So, over the weekend, the New York Times published a report that tore a hole in Walmart de Mexico and its longstanding and continued commitment to bribery in Mexico.
The article surfaced seven years late, as the result of an internal whistle blower whose message was stifled at corporate HQ back in Bentonville in 2005. Though estimates vary, Walmart de Mexico is said to have spent something like $20 million in bribes in a short period of time, a large sum, mostly to secure permits for real estate and construction, in direct violation of the Foreign Corrupt Practices Act (FCPA), then covered up by the C-suite. Right at the top.
Reverberations are running through stock market, and will continue to cut into Walmart for some time. Criminal charges may be brought at the executive level, and some analysts are already predicting trouble ahead, as much of Walmart’s growth strategy depends on expansion abroad. Suffice it to say that issues with FCPA compliance were not written into the last round of P&L projections.
Fast forward to Tuesday, where we find a report on the federal lobbying spending by some household names: Google, Facebook, Amazon and Apple, to name a few. It would appear that Google has grown a target on its back, and has spent slightly more than $5 million on lobbying in D.C. in the first quarter of this year alone.

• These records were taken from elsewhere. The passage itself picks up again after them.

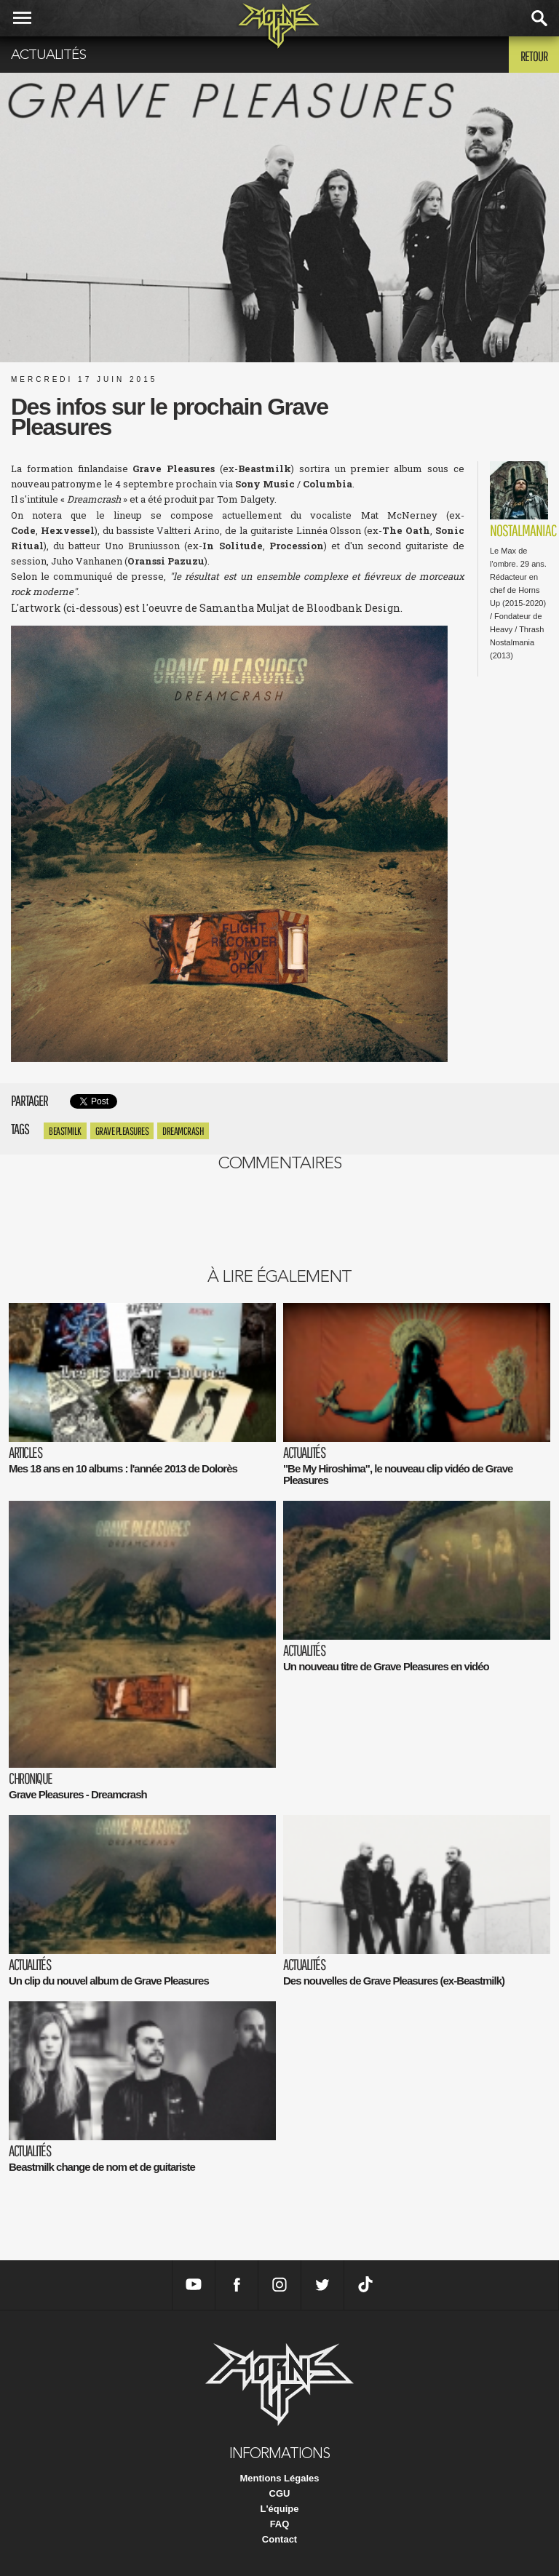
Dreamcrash (183, 1131)
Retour (533, 56)
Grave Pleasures (122, 1131)
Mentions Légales (279, 2478)
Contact (279, 2539)
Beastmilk (65, 1131)
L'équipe (280, 2508)
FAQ (280, 2524)
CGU (279, 2493)
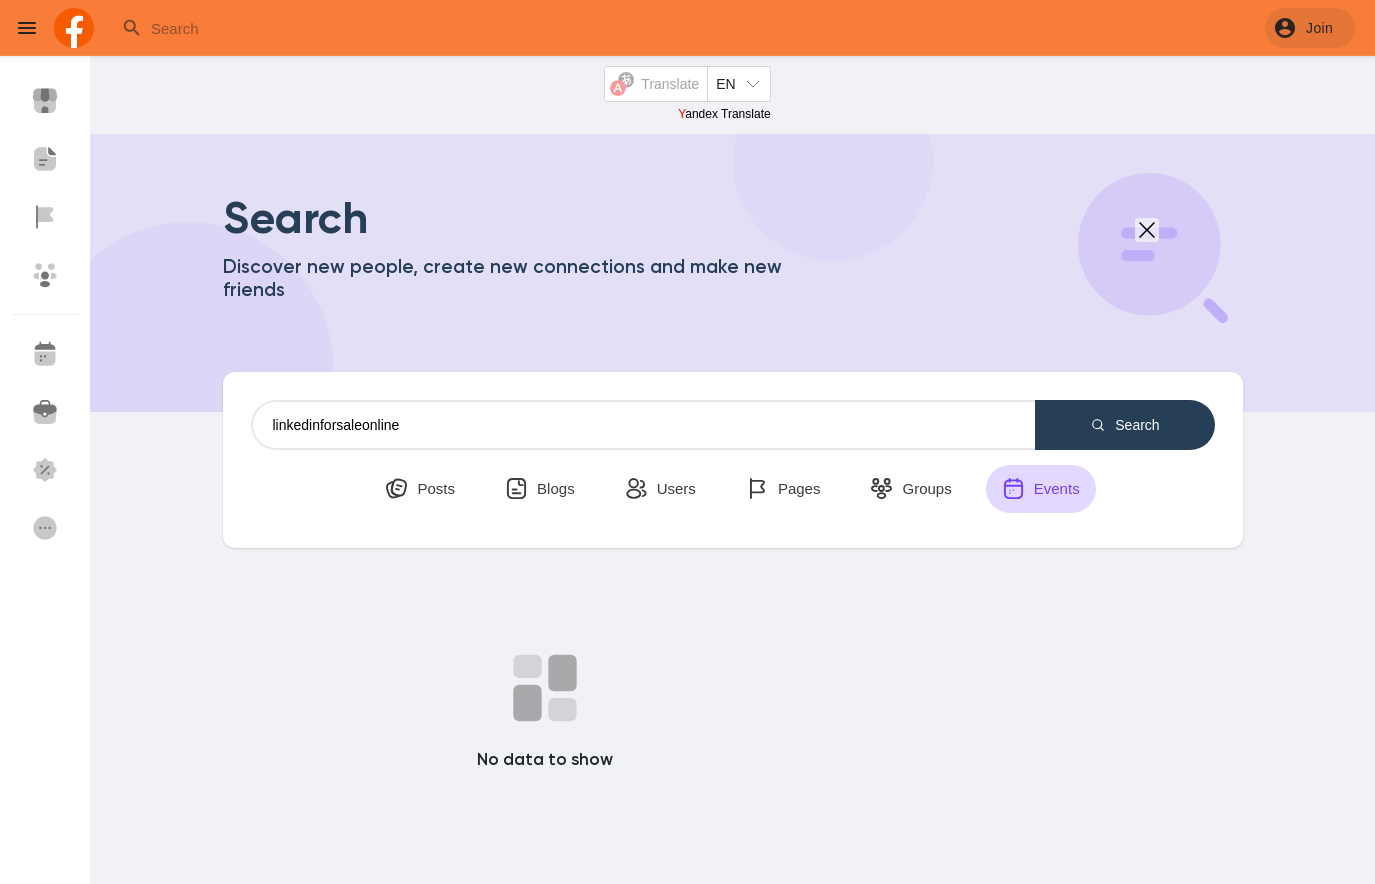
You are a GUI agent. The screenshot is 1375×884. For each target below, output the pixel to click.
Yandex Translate (724, 114)
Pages (783, 488)
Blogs (540, 488)
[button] (1310, 28)
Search (1124, 425)
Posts (420, 488)
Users (660, 488)
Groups (910, 488)
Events (1041, 488)
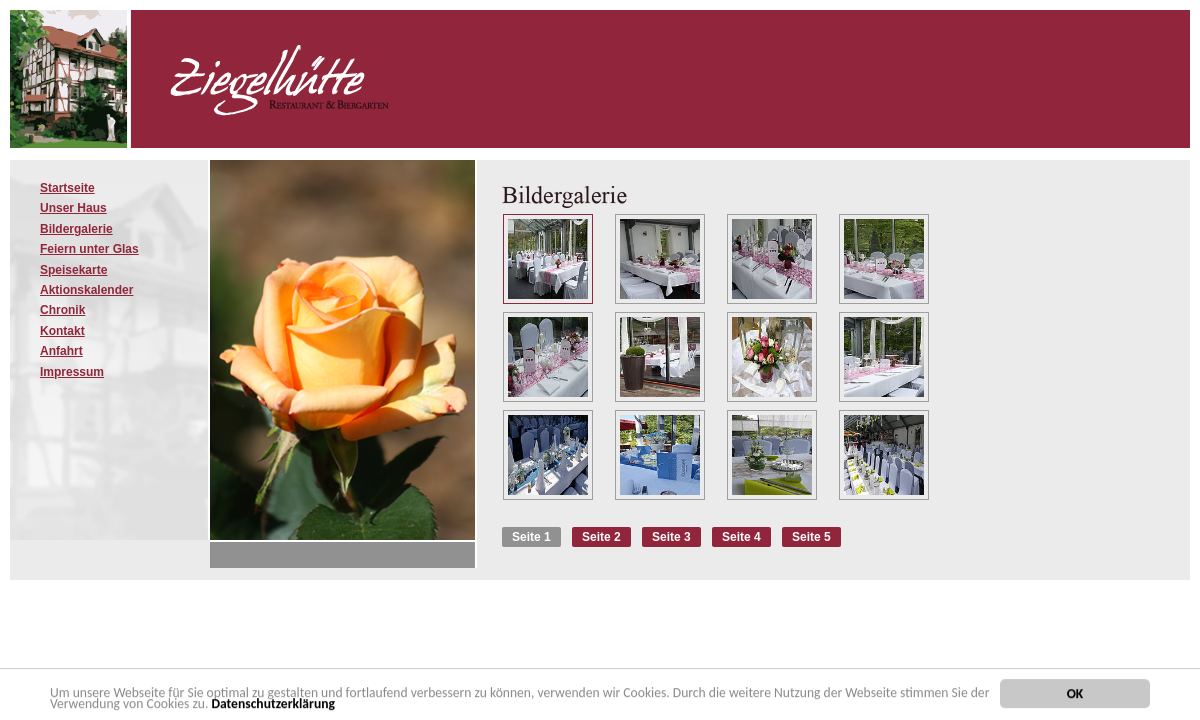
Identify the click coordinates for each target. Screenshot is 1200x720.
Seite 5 (811, 537)
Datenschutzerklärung (273, 705)
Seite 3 (671, 537)
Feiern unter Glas (89, 249)
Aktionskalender (86, 290)
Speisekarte (73, 270)
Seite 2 (601, 537)
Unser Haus (73, 208)
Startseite (67, 188)
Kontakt (62, 331)
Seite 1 (531, 537)
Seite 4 (741, 537)
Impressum (72, 372)
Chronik (62, 310)
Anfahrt (61, 351)
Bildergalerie (76, 229)
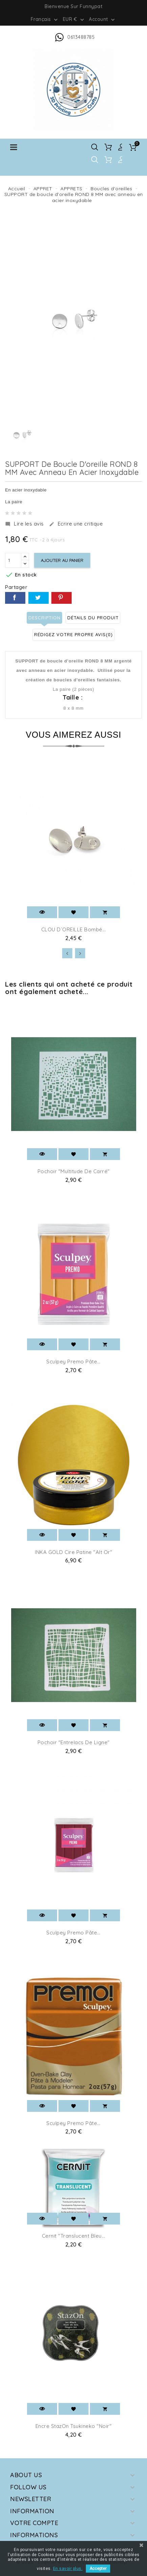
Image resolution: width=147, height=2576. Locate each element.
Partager (15, 598)
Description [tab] (44, 617)
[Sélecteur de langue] (45, 19)
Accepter (98, 2568)
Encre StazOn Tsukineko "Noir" (73, 2426)
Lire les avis (24, 524)
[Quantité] (13, 560)
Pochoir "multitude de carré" (74, 1171)
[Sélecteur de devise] (74, 19)
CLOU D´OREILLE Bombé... (73, 929)
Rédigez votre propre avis (73, 634)
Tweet (38, 598)
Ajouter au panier (62, 560)
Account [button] (102, 19)
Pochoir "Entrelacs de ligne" (74, 1742)
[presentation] (67, 953)
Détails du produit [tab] (93, 617)
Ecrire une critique (76, 524)
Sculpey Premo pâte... (73, 1361)
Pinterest (61, 598)
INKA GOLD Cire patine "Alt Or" (73, 1552)
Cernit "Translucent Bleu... (73, 2236)
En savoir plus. (68, 2568)
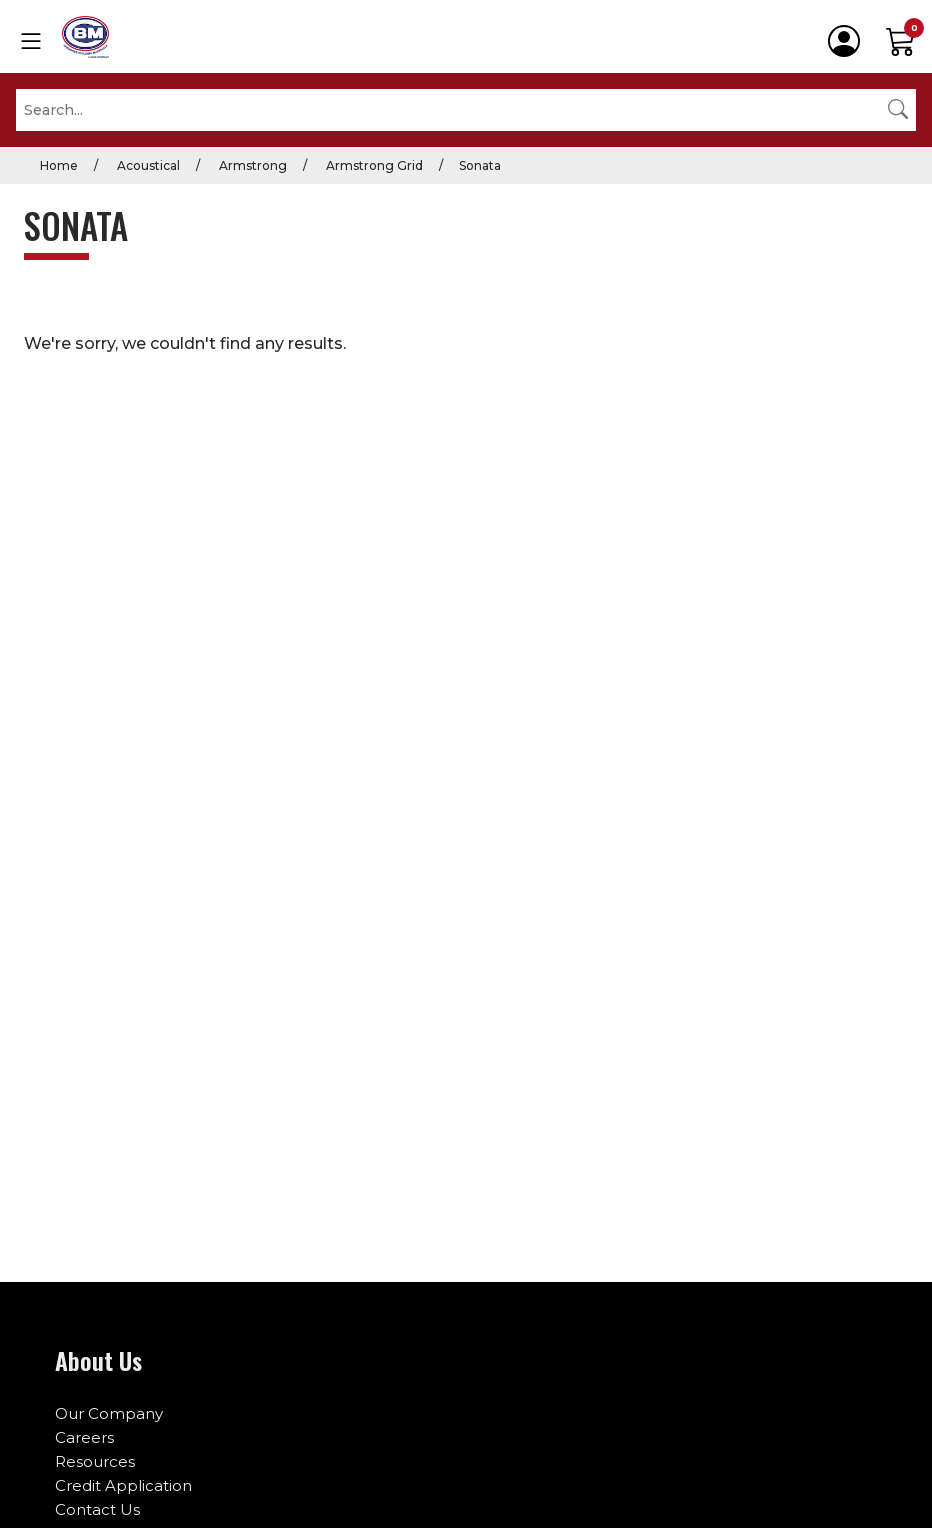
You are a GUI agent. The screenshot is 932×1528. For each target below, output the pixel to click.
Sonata (480, 165)
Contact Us (97, 1509)
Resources (95, 1461)
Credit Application (123, 1485)
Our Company (109, 1413)
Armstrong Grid (373, 165)
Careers (84, 1437)
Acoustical (147, 165)
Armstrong (251, 165)
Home (59, 165)
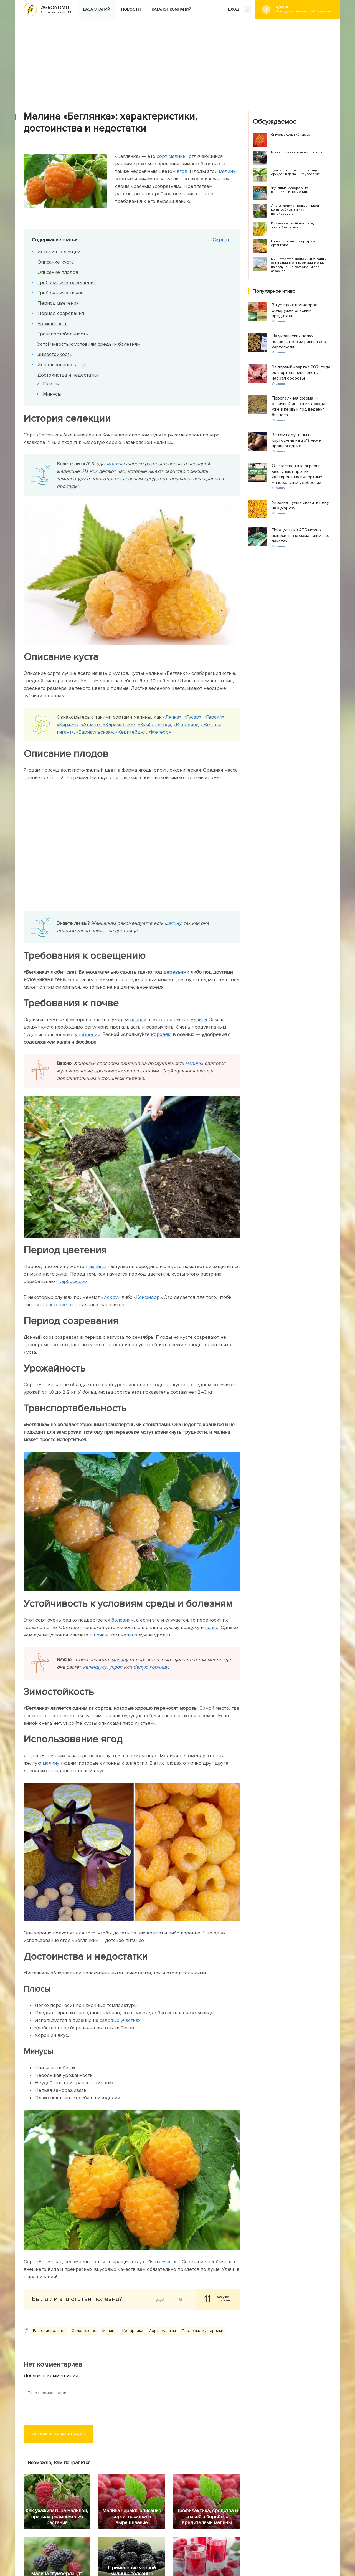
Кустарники (132, 2330)
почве (212, 1627)
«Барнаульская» (94, 732)
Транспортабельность (62, 334)
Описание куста (55, 262)
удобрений (87, 1034)
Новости (131, 9)
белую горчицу (150, 1667)
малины (228, 171)
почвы (101, 1635)
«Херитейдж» (130, 732)
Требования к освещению (67, 282)
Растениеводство (49, 2330)
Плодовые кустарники (202, 2330)
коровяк (160, 1034)
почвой (138, 1019)
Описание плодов (57, 272)
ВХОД (239, 9)
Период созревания (60, 313)
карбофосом (73, 1281)
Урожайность (52, 323)
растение (56, 1305)
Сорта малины (162, 2330)
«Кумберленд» (154, 724)
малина (198, 1019)
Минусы (52, 394)
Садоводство (84, 2330)
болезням (122, 1620)
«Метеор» (160, 732)
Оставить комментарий (58, 2433)
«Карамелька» (119, 724)
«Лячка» (172, 717)
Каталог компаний (171, 9)
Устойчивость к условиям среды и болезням (88, 344)
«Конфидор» (147, 1297)
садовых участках (120, 2020)
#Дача (303, 9)
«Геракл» (214, 717)
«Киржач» (67, 724)
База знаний (96, 9)
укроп (115, 1667)
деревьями (176, 972)
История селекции (58, 252)
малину (173, 923)
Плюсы (51, 384)
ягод (182, 171)
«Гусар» (192, 717)
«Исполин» (186, 724)
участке (170, 2262)
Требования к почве (60, 293)
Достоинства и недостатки (68, 375)
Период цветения (58, 303)
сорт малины (171, 156)
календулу (94, 1667)
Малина (109, 2330)
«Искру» (110, 1297)
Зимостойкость (54, 354)
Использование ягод (61, 365)
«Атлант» (91, 724)
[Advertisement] (177, 61)
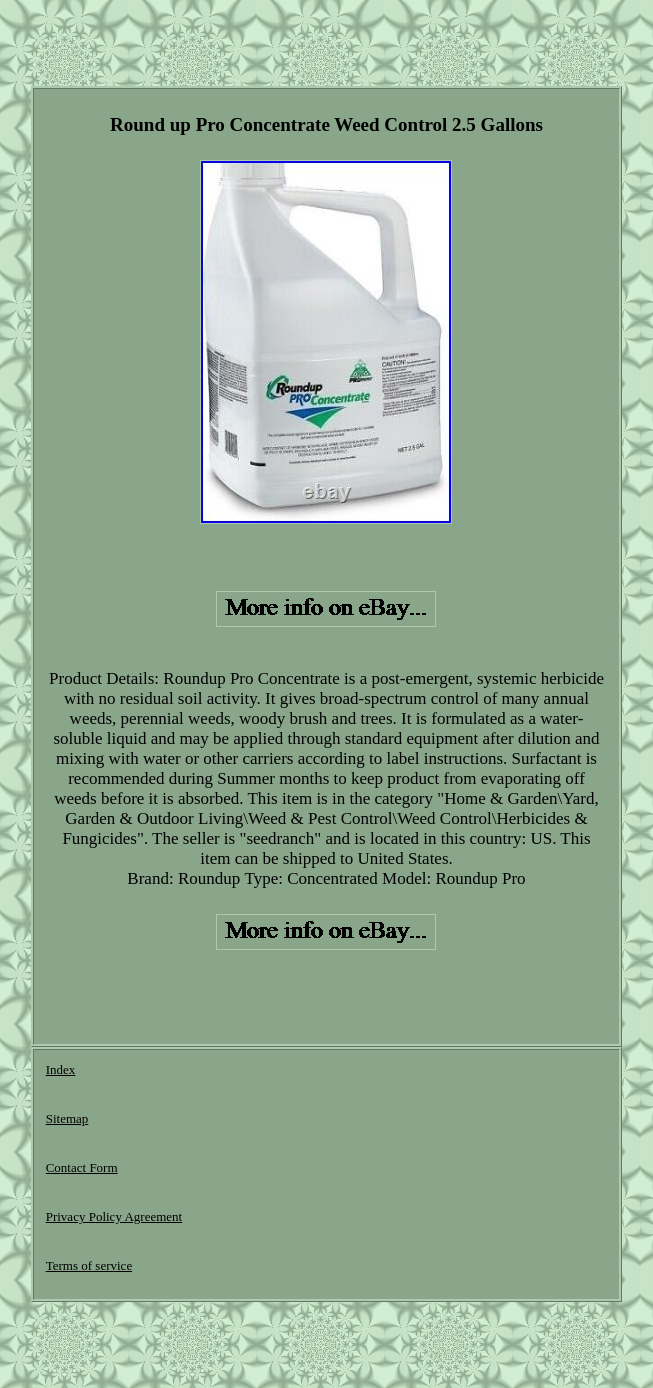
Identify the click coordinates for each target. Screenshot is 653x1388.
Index (61, 1069)
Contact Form (82, 1167)
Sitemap (67, 1118)
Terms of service (89, 1265)
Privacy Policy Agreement (114, 1216)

A large part of the issue in the Walmart de Mexico case is the executive suite’s comfort with ignoring a very serious, potentially damaging and well-documented problem. Surely they should have been more proactive when it was brought to light.
The lack of ethical judgment at the corporate level aside, there is also the issue of bribery itself. Google is spending at a rate that would amount to $20 million this year on federal lobbying activity in our nation’s capital. That money goes toward access, permissions and favorable legislative treatment. It’s a lot of grease, no matter whose palm we’re talking about.
It begs the question, when it comes to the FCPA, Walmart, or any other business operating abroad, is bribery considered illegal activity simply because it’s happening outside of U.S. borders? Or conversely, does the DOJ consider bribery legitimate when the transaction is contained domestically?
Bravo to the Times for consistently excellent reporting. It’s a vaguely satisfying, visceral reaction when we see a corporation like Walmart take a PR ding. However, the FCPA, as written, and now enforced with increasing zeal, is going to create a significant burden, even a competitive disadvantage, for U.S. companies doing business abroad, especially in countries where bribes are the norm.